**WHAT TO WORK ON**
Transcribe the data below exactly, but only from the line containing "remove the credential" through its final line, both included.

**EXTRACTED INFORMATION**
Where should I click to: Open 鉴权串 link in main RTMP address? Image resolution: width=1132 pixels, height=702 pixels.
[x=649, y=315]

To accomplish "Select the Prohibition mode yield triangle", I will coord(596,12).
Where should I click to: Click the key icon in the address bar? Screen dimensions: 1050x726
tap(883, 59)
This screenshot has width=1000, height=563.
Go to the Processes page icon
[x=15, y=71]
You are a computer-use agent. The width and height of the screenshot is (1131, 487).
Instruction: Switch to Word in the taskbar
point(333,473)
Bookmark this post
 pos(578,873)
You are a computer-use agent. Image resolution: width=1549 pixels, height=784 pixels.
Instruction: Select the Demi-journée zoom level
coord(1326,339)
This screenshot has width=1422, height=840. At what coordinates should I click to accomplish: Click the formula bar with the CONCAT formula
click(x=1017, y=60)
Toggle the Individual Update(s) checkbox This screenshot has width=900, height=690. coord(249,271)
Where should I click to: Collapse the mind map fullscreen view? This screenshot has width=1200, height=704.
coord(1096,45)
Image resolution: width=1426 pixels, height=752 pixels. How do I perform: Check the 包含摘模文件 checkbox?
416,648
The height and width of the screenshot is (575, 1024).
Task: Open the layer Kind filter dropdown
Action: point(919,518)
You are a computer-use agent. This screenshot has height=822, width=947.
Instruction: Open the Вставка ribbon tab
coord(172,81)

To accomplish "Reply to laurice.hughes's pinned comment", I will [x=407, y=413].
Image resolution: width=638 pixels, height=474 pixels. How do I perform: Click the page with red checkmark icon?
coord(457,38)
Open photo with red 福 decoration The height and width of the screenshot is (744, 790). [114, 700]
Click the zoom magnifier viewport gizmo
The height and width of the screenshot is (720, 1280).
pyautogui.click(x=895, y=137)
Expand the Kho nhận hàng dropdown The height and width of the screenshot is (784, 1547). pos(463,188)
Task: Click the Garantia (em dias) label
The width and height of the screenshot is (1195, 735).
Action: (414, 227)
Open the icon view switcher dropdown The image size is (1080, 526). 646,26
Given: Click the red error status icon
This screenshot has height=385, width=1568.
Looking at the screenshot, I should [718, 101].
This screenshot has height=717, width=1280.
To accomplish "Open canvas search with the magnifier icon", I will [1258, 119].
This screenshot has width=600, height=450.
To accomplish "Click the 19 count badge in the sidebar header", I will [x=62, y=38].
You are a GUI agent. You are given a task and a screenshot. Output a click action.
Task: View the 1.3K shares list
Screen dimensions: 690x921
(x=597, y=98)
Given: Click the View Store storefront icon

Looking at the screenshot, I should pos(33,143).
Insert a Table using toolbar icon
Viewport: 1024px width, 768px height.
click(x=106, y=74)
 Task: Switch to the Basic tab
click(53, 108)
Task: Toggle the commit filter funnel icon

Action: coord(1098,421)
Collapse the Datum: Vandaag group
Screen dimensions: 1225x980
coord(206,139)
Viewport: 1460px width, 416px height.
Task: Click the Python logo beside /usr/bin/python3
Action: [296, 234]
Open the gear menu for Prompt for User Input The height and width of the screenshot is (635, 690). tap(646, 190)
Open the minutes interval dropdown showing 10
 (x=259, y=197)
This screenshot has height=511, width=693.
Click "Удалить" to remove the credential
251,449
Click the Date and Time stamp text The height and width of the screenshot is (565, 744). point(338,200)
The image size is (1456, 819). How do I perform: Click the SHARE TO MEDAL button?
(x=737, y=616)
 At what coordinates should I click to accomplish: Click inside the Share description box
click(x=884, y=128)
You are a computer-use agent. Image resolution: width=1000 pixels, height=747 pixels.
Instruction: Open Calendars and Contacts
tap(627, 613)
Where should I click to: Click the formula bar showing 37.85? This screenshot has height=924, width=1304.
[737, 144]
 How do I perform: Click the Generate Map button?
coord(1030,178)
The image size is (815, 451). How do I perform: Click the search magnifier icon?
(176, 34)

**SOLUTION FOR THIS PROBLEM**
Click "Удалить" to remove the credential
251,449
Click the Date and Time stamp text The height and width of the screenshot is (565, 744). point(338,200)
The image size is (1456, 819). How do I perform: Click the SHARE TO MEDAL button?
(x=737, y=616)
 At what coordinates should I click to accomplish: Click inside the Share description box
click(x=884, y=128)
You are a computer-use agent. Image resolution: width=1000 pixels, height=747 pixels.
Instruction: Open Calendars and Contacts
tap(627, 613)
Where should I click to: Click the formula bar showing 37.85? This screenshot has height=924, width=1304.
[737, 144]
 How do I perform: Click the Generate Map button?
coord(1030,178)
The image size is (815, 451). How do I perform: Click the search magnifier icon?
(176, 34)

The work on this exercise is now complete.